Jan 312014
 

« Nunc dimittis : maintenant tu peux laisser… »

« Maintenant ô Maître souverain, tu peux laisser ton serviteur s’en aller en paix, selon ta parole, car mes yeux ont vu le salut que tu préparais à la face des peuples, lumière qui se révèle aux nations et donne gloire à ton peuple Israël » ; tel est le magnifique chant du vieillard Siméon lorsque Marie et Joseph viennent consacrer selon la loi, Jésus, la lumière des nations qui entre dans son propre temple.

Tel est ce cantique qu’avant la nuit, l’Eglise reprend dans sa prière à l’office des complies, tant pour les consacrés dans les monastères, les couvents que les baptisés dans leur prière personnelle ou communautaire.

Ce chant vient nous rappeler la joie et la paix qui sont entrés à jamais dans le cœur de Siméon et après lui dans nos propres cœurs à la vue du Christ. Il nous rappelle que la lumière brille dans les ténèbres et que le salut est entré définitivement dans notre monde malgré sa violence, ses souffrances et ses tristesses ; que la miséricorde de Dieu est plus forte que nos péchés et son humble Providence secourt l’humanité.

​Sans nier les difficultés et obstacles au règne de Dieu dont le Christ a averti ses disciples, renouvelons, avec ce chant lumineux du Nunc dimittis, notre espérance que rien ne pourra nous arracher à l’amour de Dieu et à sa puissance comme le rappelle St Paul : « ni la mort, ni la vie… »

Fort de cette paix n’ayons pas peur d’en témoigner dans notre société pour défendre la vie depuis ses débuts jusqu’à sa fin, la famille et la dignité de l’être humain remis en cause. N’ayons pas peur de ce bon combat avec les armes de la justice.

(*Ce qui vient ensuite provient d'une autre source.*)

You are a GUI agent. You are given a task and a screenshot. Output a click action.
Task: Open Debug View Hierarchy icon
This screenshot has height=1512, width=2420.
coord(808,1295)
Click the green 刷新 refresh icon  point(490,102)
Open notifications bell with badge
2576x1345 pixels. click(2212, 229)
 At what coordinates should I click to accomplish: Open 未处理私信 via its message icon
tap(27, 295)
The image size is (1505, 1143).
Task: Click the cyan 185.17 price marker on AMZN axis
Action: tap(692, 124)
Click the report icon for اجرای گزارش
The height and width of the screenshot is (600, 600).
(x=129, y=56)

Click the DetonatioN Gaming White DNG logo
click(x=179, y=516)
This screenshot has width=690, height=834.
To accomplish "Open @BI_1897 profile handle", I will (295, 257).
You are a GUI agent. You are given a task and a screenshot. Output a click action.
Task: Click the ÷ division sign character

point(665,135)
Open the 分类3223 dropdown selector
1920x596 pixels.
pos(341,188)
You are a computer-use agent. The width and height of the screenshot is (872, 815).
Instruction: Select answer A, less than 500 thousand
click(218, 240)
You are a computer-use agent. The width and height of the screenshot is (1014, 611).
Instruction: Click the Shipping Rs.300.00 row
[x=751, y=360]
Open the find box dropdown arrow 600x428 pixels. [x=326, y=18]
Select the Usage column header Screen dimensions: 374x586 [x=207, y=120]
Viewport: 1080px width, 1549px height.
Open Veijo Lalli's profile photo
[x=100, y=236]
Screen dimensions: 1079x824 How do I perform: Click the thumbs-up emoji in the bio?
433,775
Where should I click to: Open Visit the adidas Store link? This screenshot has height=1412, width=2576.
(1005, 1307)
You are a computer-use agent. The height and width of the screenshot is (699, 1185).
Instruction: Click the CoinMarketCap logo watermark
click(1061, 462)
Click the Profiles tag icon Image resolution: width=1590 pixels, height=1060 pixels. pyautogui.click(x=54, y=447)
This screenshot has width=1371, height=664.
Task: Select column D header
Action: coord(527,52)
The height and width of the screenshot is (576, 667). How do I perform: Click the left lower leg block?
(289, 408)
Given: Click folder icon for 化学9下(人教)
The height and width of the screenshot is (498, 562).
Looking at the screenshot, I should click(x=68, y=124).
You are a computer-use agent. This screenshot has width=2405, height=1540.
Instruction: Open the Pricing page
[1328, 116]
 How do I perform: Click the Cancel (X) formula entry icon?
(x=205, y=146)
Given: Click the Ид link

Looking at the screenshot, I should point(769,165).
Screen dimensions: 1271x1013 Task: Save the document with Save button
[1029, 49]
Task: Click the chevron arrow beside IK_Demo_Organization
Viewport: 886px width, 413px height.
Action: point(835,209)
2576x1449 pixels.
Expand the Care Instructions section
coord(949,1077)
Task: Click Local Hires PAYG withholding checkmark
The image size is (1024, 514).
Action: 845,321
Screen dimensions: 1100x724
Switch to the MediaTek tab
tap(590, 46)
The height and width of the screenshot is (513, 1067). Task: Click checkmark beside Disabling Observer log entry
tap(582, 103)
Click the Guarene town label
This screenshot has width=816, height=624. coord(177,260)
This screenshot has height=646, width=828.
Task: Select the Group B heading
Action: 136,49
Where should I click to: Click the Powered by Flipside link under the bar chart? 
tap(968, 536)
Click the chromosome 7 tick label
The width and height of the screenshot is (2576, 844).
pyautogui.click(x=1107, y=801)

​La fête de la Présentation du Seigneur est aussi celles des consacrés. A cette occasion remercions le Seigneur pour ce don si précieux de leur consécration, signe manifeste que Dieu est préféré à tout et qu’il vaut la peine de lui consacrer toute sa vie. Remercions en particulier le Seigneur pour les Sœurs Franciscaines Réparatrices de Jésus Hostie de notre paroisse, prions pour elles et pour les vocations de consacrés en cette année de l’Appel voulue par notre archevêque.

Que la paix et la lumière de cette fête soient une joie pour chacun.